• **WHAT TO DO**: Verbatim copy, images removed: write out the entries below.

Saved entries
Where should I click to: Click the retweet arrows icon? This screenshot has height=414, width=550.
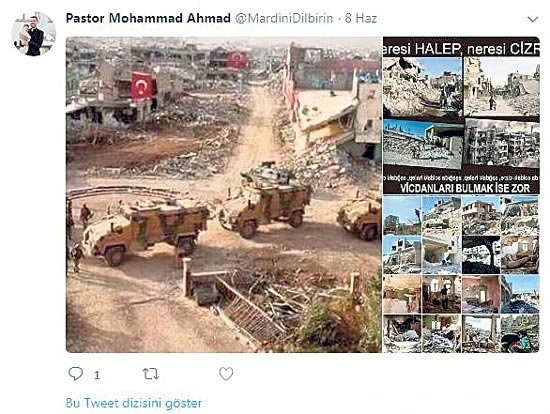[151, 374]
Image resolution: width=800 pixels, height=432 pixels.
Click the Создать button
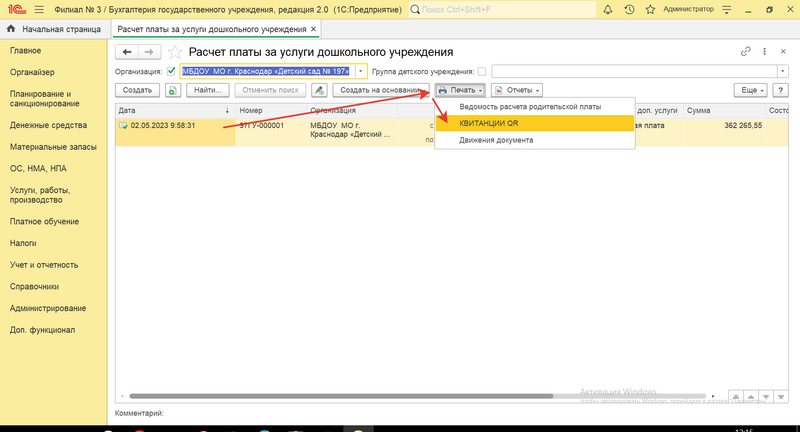click(x=137, y=90)
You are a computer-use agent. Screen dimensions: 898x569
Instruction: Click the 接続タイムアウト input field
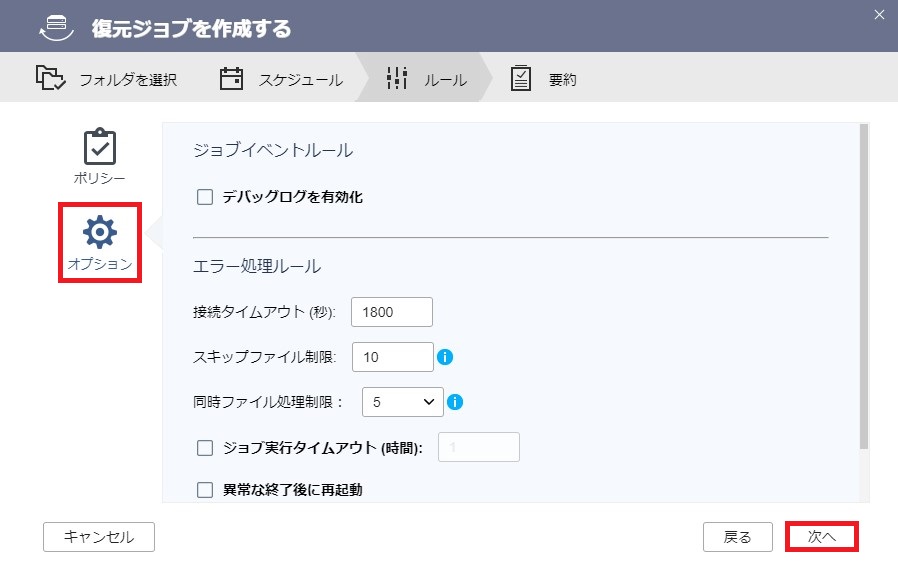pos(392,312)
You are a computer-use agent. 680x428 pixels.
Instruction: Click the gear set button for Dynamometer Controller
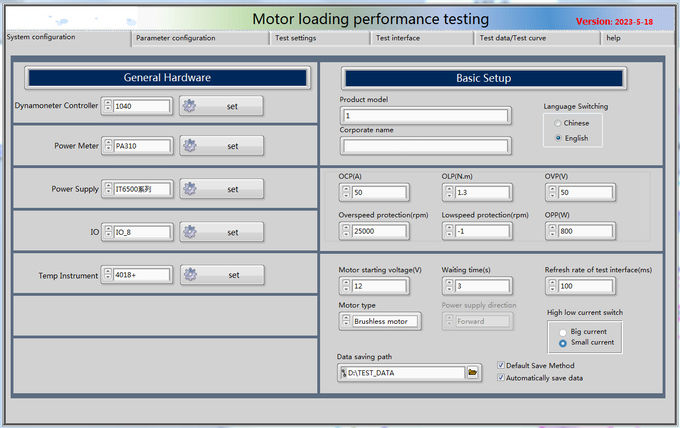(221, 105)
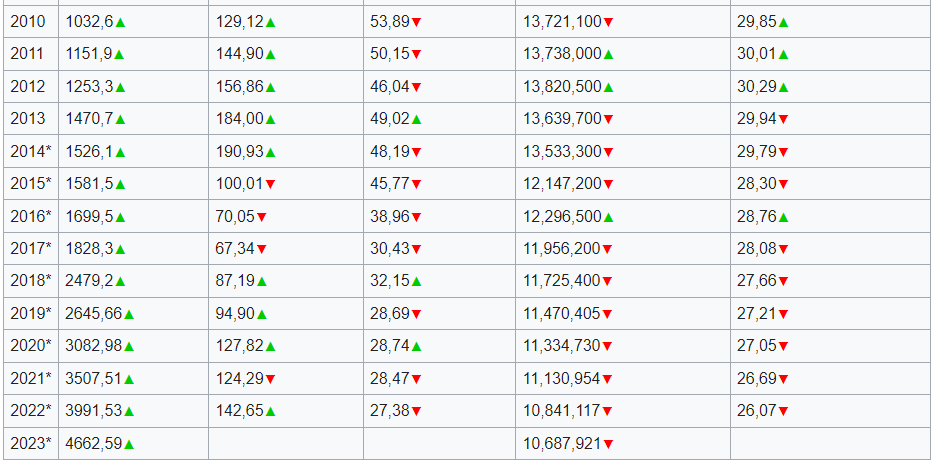Select the 26,07 cell in the 2022* row
Image resolution: width=934 pixels, height=467 pixels.
(757, 411)
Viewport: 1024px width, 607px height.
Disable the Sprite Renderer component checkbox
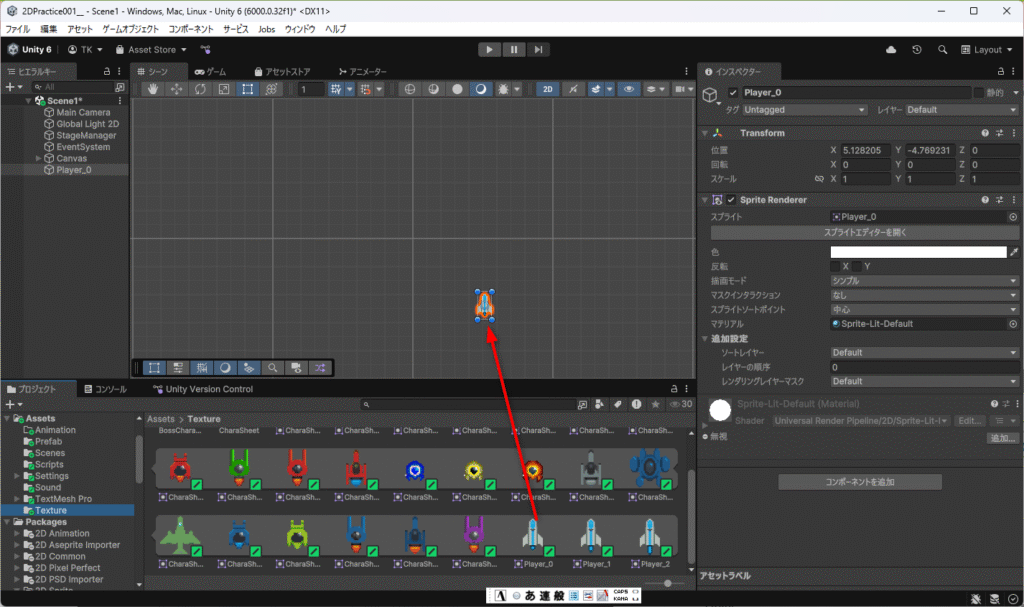(x=731, y=200)
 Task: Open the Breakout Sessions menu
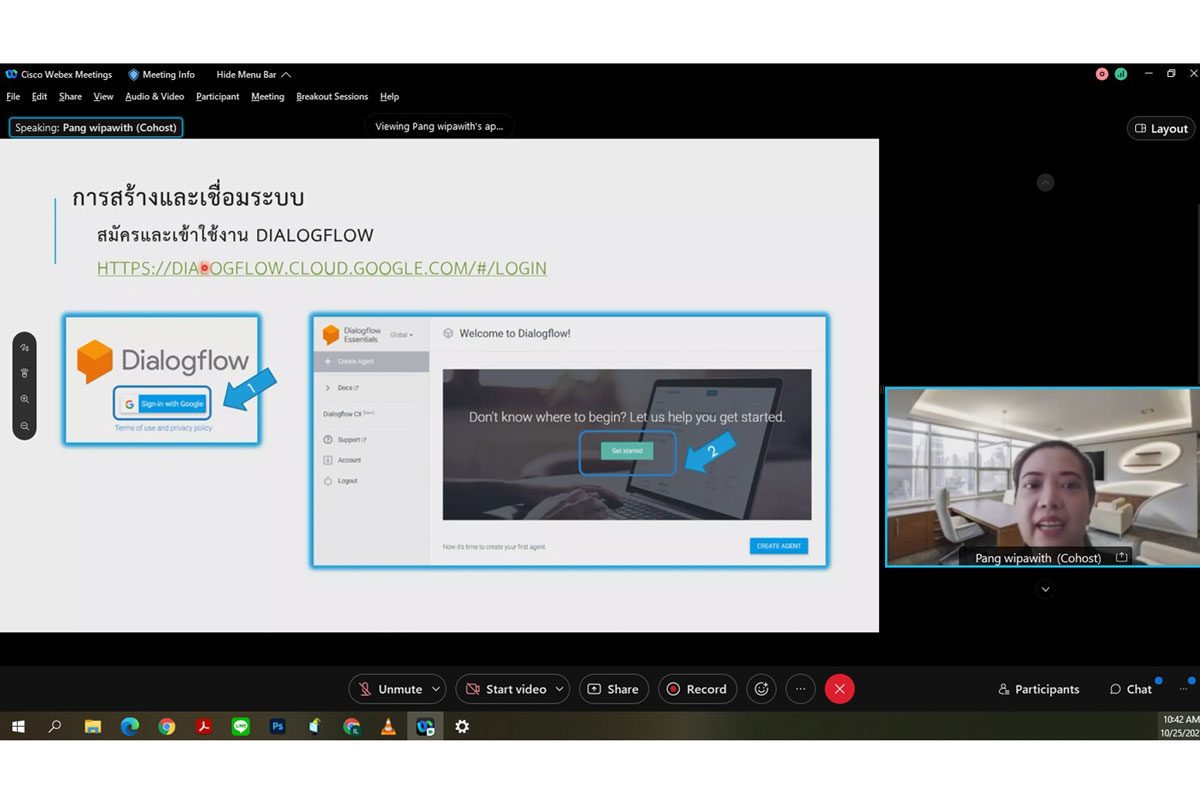click(332, 97)
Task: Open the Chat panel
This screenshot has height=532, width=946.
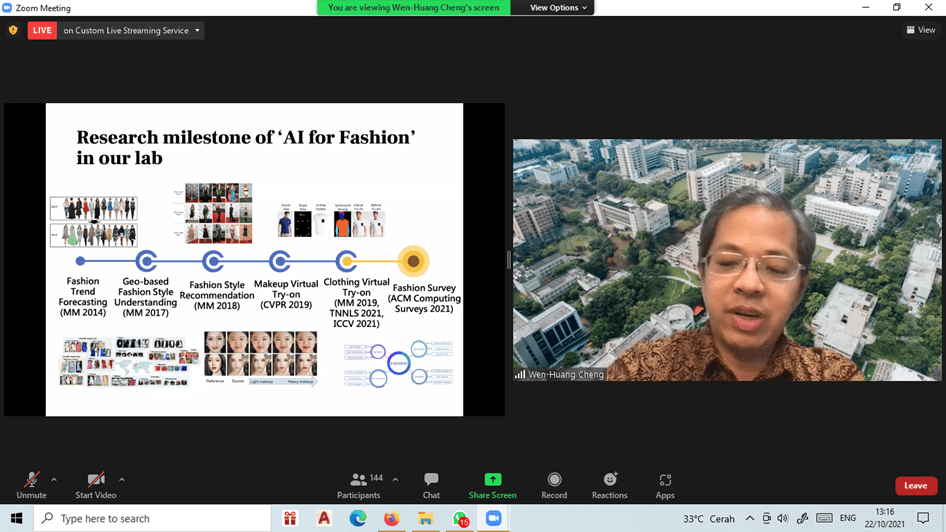Action: pyautogui.click(x=431, y=485)
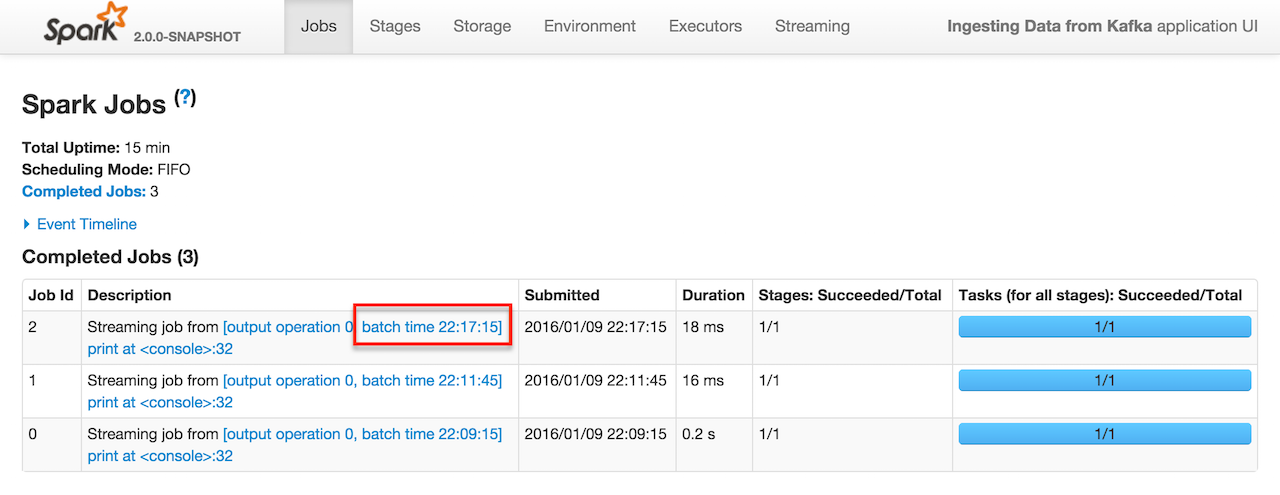Switch to the Stages tab
Viewport: 1280px width, 495px height.
coord(395,27)
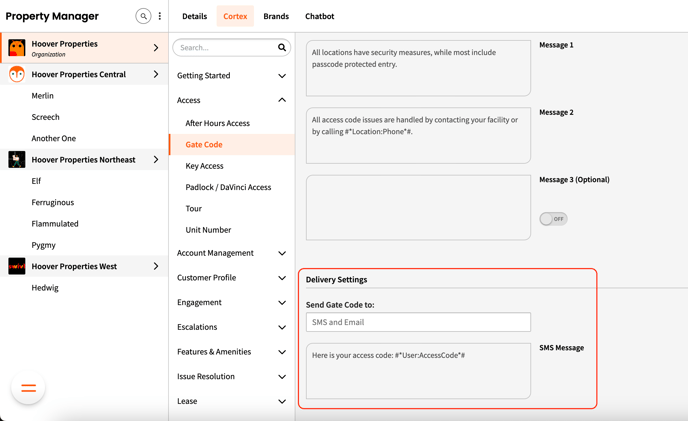Select the Merlin location
The height and width of the screenshot is (421, 688).
pos(43,96)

• **RESPONSE AREA**:
Where should I click to: Click the retweet arrows icon? This screenshot has height=414, width=550.
[151, 374]
Image resolution: width=800 pixels, height=432 pixels.
Click the Создать button
click(x=137, y=90)
You are a computer-use agent. Screen dimensions: 898x569
Instruction: Click the 接続タイムアウト input field
pos(392,312)
You are a computer-use agent. 680x428 pixels.
Instruction: Click the gear set button for Dynamometer Controller
(221, 105)
Select the 26,07 cell in the 2022* row
Image resolution: width=934 pixels, height=467 pixels.
(757, 411)
Viewport: 1024px width, 607px height.
Disable the Sprite Renderer component checkbox
(x=731, y=200)
 Task: Open the Breakout Sessions menu
click(332, 97)
Task: Open the Chat panel
This screenshot has height=532, width=946.
Action: pyautogui.click(x=431, y=485)
Switch to the Stages tab
Viewport: 1280px width, 495px height.
coord(395,27)
Select the Merlin location
The height and width of the screenshot is (421, 688).
pos(43,96)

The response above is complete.